While it is true that renowned, hall of fame entrepreneurs such as Bill Gates and Steve Jobs have faced numerous obstacles and failures before ultimately achieving success, there are also numerous innovative success stories that showcase just how bumpy the road to succeeding in entrepreneurship is.
Take Brian Chesky, Co-Founder of Airbnb, who faced a number of challenges when starting his company. Chesky and his co-founders struggled to get their idea off the ground in the early stages of the company, but they didn’t let that stop them, even with a lack of investment and legal hurdles thrown their way. They continued to iterate and innovate until they created one of the most successful online marketplace companies in the world!
But when we come to our region, it gets increasingly difficult to identify the failure stories and learn from them, something Elie Habib, Co-Founder and CTO of Anghami, noted during Step Conference in Dubai, saying: “We need to be much more open about failures within the ecosystem in the Middle East, the what’s and why’s and how’s of things going wrong so we can go about fixing these problems.
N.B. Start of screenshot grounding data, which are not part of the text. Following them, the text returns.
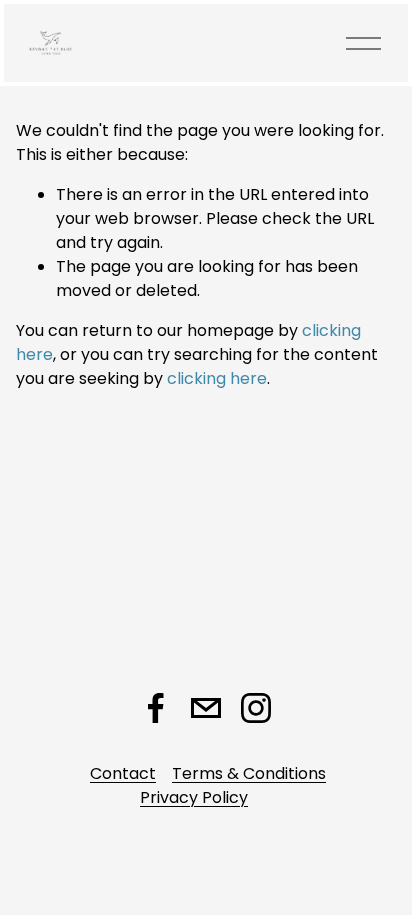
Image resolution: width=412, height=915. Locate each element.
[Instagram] (256, 708)
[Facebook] (156, 708)
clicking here (217, 378)
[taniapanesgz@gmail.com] (206, 708)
We owe it to the ecosystem to talk about these problems, these mistakes, so the new generations of startups can learn and go about it in a different, better way.”
And we couldn’t agree more! Failure shouldn’t seem like a stamp of shame, but a learning opportunity after you dust off your shoulders from the fall. Mr. Suhail Algosaibi, Chairman of Tenmou, and a seasoned startup investor/mentor, emphasized the sentiment: “Failure should not be seen as this big scary monster that crushes entrepreneurs’ dreams and destroys their souls. It’s a normal part of the entrepreneurial process.
In fact, it should not be seen as a failure at all but critical feedback, and viewed as a learning experience. Of course, many entrepreneurs have failed at some point. As an example, very few people know that the successful company Henry Ford built was actually the second Ford Motor Company, with the first one having failed.”
The road to success is often characterized by these setbacks because what comes out of them is growth and development. When faced with obstacles, entrepreneurs have the opportunity to refine their ideas and build much needed resilience in an ever-changing scene. This allows entrepreneurs to become more confident and better equipped to handle challenges as they arise. AbdulAziz Al-Jouf, CEO of PayTabs, confided his secrets to being an entrepreneur with us years ago: “Patience and Passion. If you have them, you can really do magic.”
Also, another silver lining of failure can be the valuable network of connections and resources entrepreneurs cultivate. Through their struggles, they develop relationships with mentors, investors, and industry experts who can provide guidance and support. This network can be instrumental in helping them overcome future obstacles and achieve the success they dream about and work towards!
So yes, it is absolutely essential to recognize that failure is not the end, but rather a crucial part of the entire journey. Instead of fearing it, entrepreneurs should embrace failure as a valuable learning opportunity and use it to propel themselves towards the vision they have set for themselves.